I’ve collected the books of Katherine Anne Porter for a few years, and while the collection is not complete, I have some fine first editions from her literary canon. This southern author is known for her small output of flawless short stories and one novel, Ship of Fools, published in 1962. She won the Pulitzer Prize and National Book Award for The Collected Stories of Katherine Anne Porter published in 1965.

The Washington Post recently ran an article about a court battle going on over Porter’s literary estate. On opposing sides are the University of Maryland and Porter’s friends/trustees. The article stated: “At stake are future rights to some of [Porter’s] work, as well as control of the 175 linear feet of letters and literary artifacts she left to the [University of Maryland] in College Park, where she spent her last decade living near campus.”

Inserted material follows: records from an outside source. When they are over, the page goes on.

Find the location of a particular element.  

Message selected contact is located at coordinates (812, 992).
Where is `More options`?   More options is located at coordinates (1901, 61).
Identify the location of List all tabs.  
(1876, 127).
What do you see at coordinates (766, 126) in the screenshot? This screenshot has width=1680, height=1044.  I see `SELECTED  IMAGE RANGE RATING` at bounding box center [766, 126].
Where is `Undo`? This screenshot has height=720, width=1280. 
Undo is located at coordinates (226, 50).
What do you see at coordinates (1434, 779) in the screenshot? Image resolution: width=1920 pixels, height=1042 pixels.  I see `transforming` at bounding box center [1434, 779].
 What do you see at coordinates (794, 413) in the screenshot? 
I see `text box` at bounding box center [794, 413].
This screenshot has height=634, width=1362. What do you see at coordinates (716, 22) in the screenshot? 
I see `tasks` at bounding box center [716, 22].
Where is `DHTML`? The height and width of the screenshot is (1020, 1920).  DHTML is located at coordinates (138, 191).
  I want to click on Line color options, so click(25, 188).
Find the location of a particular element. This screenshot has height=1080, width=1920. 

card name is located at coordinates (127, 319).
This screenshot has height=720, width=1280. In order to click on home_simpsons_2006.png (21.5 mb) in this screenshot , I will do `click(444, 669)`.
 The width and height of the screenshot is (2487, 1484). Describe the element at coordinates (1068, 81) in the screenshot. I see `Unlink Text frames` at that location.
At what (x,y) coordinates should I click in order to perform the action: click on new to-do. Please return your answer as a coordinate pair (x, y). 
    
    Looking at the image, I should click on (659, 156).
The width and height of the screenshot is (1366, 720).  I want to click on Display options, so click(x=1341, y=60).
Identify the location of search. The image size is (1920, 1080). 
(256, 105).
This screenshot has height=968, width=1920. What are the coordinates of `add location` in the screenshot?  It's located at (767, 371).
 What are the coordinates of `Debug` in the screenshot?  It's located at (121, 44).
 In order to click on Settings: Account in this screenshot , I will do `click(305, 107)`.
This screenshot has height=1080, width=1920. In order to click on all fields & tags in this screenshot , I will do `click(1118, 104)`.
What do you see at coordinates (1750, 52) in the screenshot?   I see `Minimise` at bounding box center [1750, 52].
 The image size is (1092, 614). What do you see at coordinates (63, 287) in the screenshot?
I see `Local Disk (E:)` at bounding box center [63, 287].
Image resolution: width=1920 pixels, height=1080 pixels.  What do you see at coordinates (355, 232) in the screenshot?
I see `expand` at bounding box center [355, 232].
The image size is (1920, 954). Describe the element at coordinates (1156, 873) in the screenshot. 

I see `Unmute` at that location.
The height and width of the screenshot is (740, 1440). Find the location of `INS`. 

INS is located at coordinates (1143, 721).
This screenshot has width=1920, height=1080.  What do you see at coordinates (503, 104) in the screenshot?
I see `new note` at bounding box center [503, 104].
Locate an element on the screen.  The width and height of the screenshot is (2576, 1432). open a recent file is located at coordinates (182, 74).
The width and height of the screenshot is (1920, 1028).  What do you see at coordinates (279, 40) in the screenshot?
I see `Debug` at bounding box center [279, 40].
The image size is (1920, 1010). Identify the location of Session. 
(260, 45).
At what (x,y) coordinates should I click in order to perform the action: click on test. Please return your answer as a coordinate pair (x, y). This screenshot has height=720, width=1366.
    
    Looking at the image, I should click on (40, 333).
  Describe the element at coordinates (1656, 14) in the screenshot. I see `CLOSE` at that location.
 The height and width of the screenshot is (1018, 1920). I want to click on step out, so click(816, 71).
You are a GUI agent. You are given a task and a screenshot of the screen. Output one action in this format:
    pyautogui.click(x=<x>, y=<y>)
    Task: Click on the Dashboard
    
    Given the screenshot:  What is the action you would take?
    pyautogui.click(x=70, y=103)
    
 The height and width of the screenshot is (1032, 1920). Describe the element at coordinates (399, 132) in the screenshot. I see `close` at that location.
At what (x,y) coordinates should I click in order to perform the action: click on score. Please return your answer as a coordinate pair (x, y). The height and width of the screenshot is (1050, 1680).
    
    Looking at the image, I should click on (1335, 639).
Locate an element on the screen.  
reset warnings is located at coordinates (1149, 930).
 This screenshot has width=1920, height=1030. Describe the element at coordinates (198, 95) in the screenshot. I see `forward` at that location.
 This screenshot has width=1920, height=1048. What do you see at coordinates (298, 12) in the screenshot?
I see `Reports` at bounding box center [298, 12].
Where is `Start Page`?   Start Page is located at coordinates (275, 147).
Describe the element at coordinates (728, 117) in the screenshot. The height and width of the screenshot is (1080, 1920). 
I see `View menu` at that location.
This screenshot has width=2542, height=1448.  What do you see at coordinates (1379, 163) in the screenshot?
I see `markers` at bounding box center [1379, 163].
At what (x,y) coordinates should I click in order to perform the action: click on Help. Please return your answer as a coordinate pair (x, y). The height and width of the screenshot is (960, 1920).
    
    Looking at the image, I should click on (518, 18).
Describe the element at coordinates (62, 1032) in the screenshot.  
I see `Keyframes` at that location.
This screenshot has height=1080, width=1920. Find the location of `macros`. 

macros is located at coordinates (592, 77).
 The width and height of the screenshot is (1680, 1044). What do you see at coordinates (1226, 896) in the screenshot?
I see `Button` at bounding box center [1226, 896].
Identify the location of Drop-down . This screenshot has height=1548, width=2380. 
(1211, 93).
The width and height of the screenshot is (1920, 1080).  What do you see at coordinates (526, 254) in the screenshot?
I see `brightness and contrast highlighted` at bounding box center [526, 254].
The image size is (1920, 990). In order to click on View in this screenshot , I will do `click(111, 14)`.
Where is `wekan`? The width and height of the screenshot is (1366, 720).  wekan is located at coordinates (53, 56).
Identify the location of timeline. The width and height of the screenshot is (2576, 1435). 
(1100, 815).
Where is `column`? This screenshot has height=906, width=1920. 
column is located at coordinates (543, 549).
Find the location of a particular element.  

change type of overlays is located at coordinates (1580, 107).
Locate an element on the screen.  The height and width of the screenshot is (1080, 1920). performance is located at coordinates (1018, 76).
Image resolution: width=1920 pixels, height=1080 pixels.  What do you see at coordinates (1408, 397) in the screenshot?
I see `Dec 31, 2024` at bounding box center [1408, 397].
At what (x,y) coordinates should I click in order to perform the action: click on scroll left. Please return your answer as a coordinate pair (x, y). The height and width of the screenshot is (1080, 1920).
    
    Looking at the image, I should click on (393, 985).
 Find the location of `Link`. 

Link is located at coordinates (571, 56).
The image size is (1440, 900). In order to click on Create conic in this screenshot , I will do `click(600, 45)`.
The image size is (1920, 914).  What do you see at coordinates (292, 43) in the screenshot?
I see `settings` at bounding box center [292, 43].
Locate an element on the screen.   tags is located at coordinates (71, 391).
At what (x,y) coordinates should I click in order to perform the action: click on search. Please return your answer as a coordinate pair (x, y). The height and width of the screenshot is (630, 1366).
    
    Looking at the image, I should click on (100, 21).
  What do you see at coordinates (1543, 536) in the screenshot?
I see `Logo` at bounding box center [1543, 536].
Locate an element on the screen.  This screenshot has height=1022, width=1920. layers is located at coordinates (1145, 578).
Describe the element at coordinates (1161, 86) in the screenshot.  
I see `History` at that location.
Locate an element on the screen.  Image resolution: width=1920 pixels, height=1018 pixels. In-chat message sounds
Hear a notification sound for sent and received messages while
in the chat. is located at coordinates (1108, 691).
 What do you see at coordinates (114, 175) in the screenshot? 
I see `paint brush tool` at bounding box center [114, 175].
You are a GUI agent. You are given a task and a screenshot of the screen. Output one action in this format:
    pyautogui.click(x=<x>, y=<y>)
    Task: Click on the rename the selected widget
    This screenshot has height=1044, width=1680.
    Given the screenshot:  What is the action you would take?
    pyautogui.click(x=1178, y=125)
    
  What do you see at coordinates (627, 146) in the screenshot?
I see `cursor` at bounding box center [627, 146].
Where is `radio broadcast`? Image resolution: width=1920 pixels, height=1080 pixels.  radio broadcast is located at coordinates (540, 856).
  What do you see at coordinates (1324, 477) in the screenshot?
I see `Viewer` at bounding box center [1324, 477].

Porter likely would have relished the drama.  She went for that sort of thing, being one to create colorful exaggerations, denials and lies of love and success about her life. She lied about her age, her husbands, her lovers and her work so easily the author’s note in Conversations with Katherine Anne Porter: Refugee from Indian Creek claimed the content may not be an accurate autobiography: “The lines between the life of the imagination and the life of Katherine Anne Porter blurred and melded.” Author Enrique Hank Lopez may have captured her words on a tape recorder, but he couldn’t be sure what was truth and what was fiction.

One of Porter’s fibs involved a book she edited, the anthology What Price Marriage, which includes 24 pieces by Voltaire, St. Augustine, Mary Wollstonecraft, John Stuart Mill and others. The book’s theme, according to biographer Darlene Harbour Unrue in Katherine Anne Porter: The Life of an Artist, reflects marriage as it was changing to accommodate new attitudes. Porter accepted the editorial assignment because she needed money, and she requested the book be published under the pseudonym Hamblen Sears. She denied any involvement with the anthology. 

A footnote in Katherine Anne Porter: A Sense of the Times by Janis P. Stout says: “[Porter] said later that [the anthology] was a ‘cheap little idea by a cheap publisher’ who had paid her ‘several hundred dollars to assemble a kind of anthology.’ She added, ‘This kind of thing should have no place in the list of my works.’ KPA to Edward Schwartz, Nov. 7, 1951, McKeldin.”

One day a few years ago, a local rare and used books shop owner put a copy of What Price Marriage into my hands for purchase. It’s signed by Porter with the telling comment, “Phooey!” The copy sits on my Ohio bookshelf, far from the legal struggle going on in Maryland. The Washington Post states: “For now, Porter’s legacy is in limbo. The university’s plans to digitize her work are on hold. Who is in charge of granting access to publish her works is uncertain.”